Metrics for test suite comprehensiveness
November 3, 2018
In a previous
post I discussed
a few FOSS specific mentalities and practices that I believe play a role in
discouraging adoption of comprehensive automated testing in FOSS. One of the
points that came up in discussions, is whether the basic premise of the post,
that FOSS projects don't typically employ comprehensive automated testing,
including not having any tests at all, is actually true. That's a valid
concern, given that the post was motivated by my long-term observations working
on and with FOSS and didn't provide any further data. In this post will try to
address this concern.
The main question is how we can measure the comprehensiveness of a test suite.
Code coverage is the standard metric used in the industry and makes intuitive
sense. However, it presents some difficulties for large scale surveys, since
it's not computationally cheap to produce and often requires per project
changes or arrangements.
I would like to propose and explore two alternative metrics that are easier to
produce, and are therefore better suited to large scale surveys.
The first metric is the test commit ratio of the codebase — the number of
commits that affect test code as a percentage of all commits. Ideally, every
change that adds a feature or fixes a bug in the production code should be
accompanied by a corresponding change in the test code. The more we depart from
this ideal, and, hence, the less often we update the test code, the less
comprehensive our test suite tends to be. This metric is affected by the
project's particular commit practices, so some amount of variance is expected
even between projects considered to be well tested.
The second metric is the test code size ratio of the codebase — the size of
the test code as a percentage of the size of all the code. It makes sense
intuitively that, typically, more test code will be able to test more
production code. That being said, the size itself does not provide the whole
picture. Depending on the project, a compact test suite may be adequately
comprehensive, or, conversely, large test data files may skew this metric.

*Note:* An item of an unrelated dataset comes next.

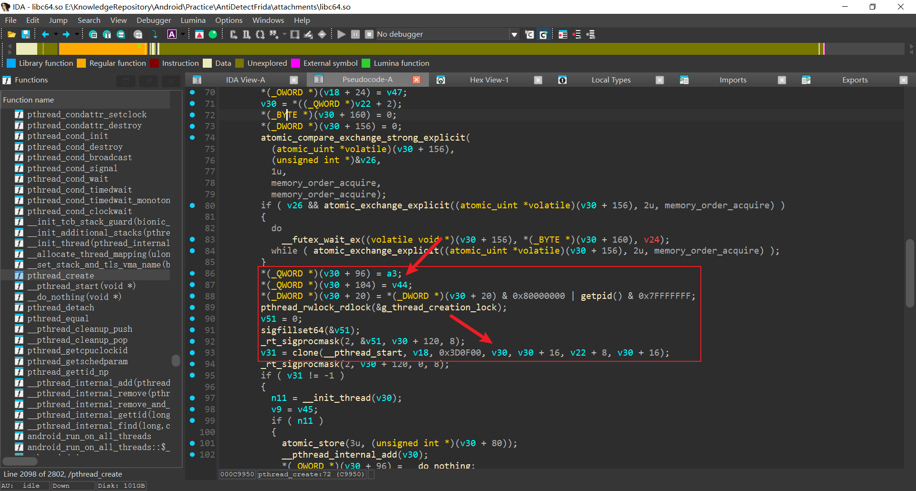Expand the back-navigation history dropdown arrow
Screen dimensions: 916x491
56,34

Neither of these metrics is failproof, but my hypothesis is that when combined
and aggregated over many projects they can provide a good indication about the
overall trend of the comprehensiveness of test suites, which is the main goal
of this post.
Let's see what these metrics give us for FOSS projects. I chose two software
suites that are considered quite prominent in the FOSS world, namely GNOME and
KDE, which together consist of over 1500 projects.
A small number of these projects are not good candidates for this survey,
because, for example, they are empty, or are pure documentation. Although they
are included in the survey, their count is low enough to not affect the overall
trend reported below.
Here is the distribution of the percentages of commits affecting test code in
GNOME and KDE projects:

Here are is the distribution of the percentages of test code size in GNOME and
KDE projects:

The first thing to notice is the tall lines in the left part of both graphs.

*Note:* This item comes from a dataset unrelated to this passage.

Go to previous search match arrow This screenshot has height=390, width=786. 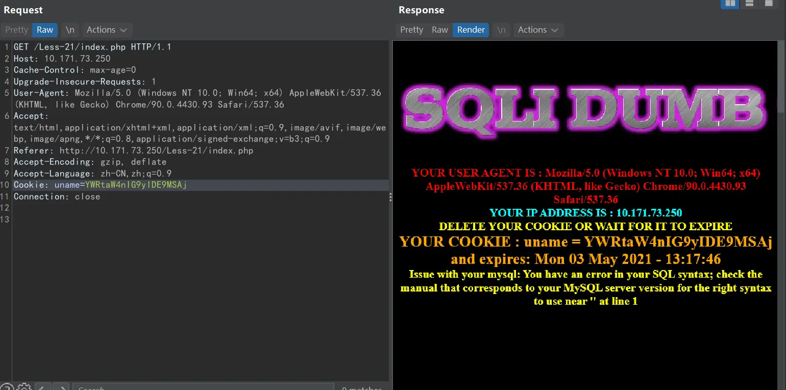(x=43, y=387)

For the second graph this shows that a very large percentage of the projects,
roughly 55%, have either no tests at all, or so few as to be practically
non-existent. Another interesting observation is the position of the 80%
percentile lines, which show that 80% of the projects have test commit ratios
less than 11.2%, and test code size ratios less than 8.8%.

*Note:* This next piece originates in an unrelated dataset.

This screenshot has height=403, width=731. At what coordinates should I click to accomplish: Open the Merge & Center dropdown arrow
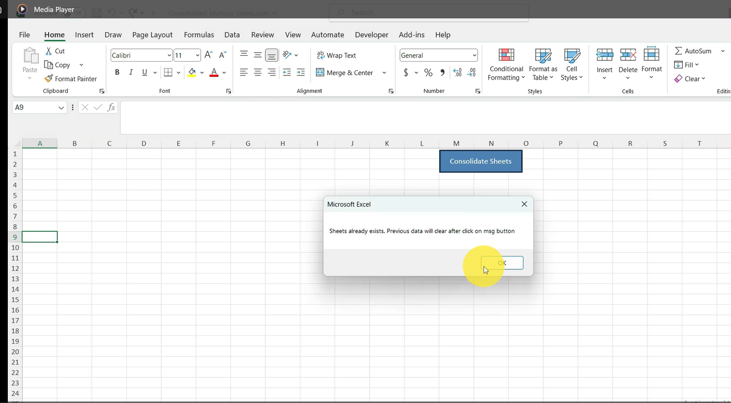(384, 73)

In other words, out of ten commits that change the code base, only about one
(or fewer) touches the tests in the majority of the projects. Although this
doesn't constitute indisputable proof that tests are not comprehensive, it is
nevertheless a big red flag, especially when combined with low test code size
percentages. Each project may have different needs and development patterns,
and these numbers need to be interpreted with care, but as a general trend this
is not encouraging.
On the bright side, there are some projects with higher values in this
distribution. It's no surprise that this set consists mainly of core libraries
from these software suites, but does not include many end-user applications.
Going off on a slight tangent, one may argue that the distribution is unfairly
skewed since many of these projects are GUI applications which, according to
conventional wisdom, are not easy to test. However, this argument fails on
multiple fronts. First, it's not unfair to include these programs, because we
expect no less of them in terms of quality compared to other types of programs.
They don't get a free pass because they have a GUI. In addition, being a GUI
program is not a valid excuse for inadequate testing, because although testing
the UI itself, or the functionality through the UI, may not be easy, there is
typically a lot more we can test. Programs provide some core domain
functionality, which we should be able to test independently if we decouple our
core domain logic from the UI, often by using a different architecture, for
example, the Hexagonal
Architecture.
After having seen some general trends, let's see some examples of individual
codebases that do better in these metrics:

This graph displays quite a diverse collection of projects including a
database, graphics libraries, a GUI toolkit, a display compositor, system tools
and even a GUI application. These projects are considered to be relatively well
tested, each in its own particular way, so these higher numbers provide some
evidence that the metrics correlate with test comprehensiveness.
If we accept this correlation, this collection also shows that we can achieve
more comprehensive testing in a wide variety of projects. Depending on project,
the trade-offs we need to make will differ, but it is almost always possible to
do well in this area.
The interpretation of individual results varies with the project, but, in
general, I have found that the test commit ratio is typically a more reliable
indicator of test comprehensiveness, since it's less sensitive to test
specifics compared to test code size ratio.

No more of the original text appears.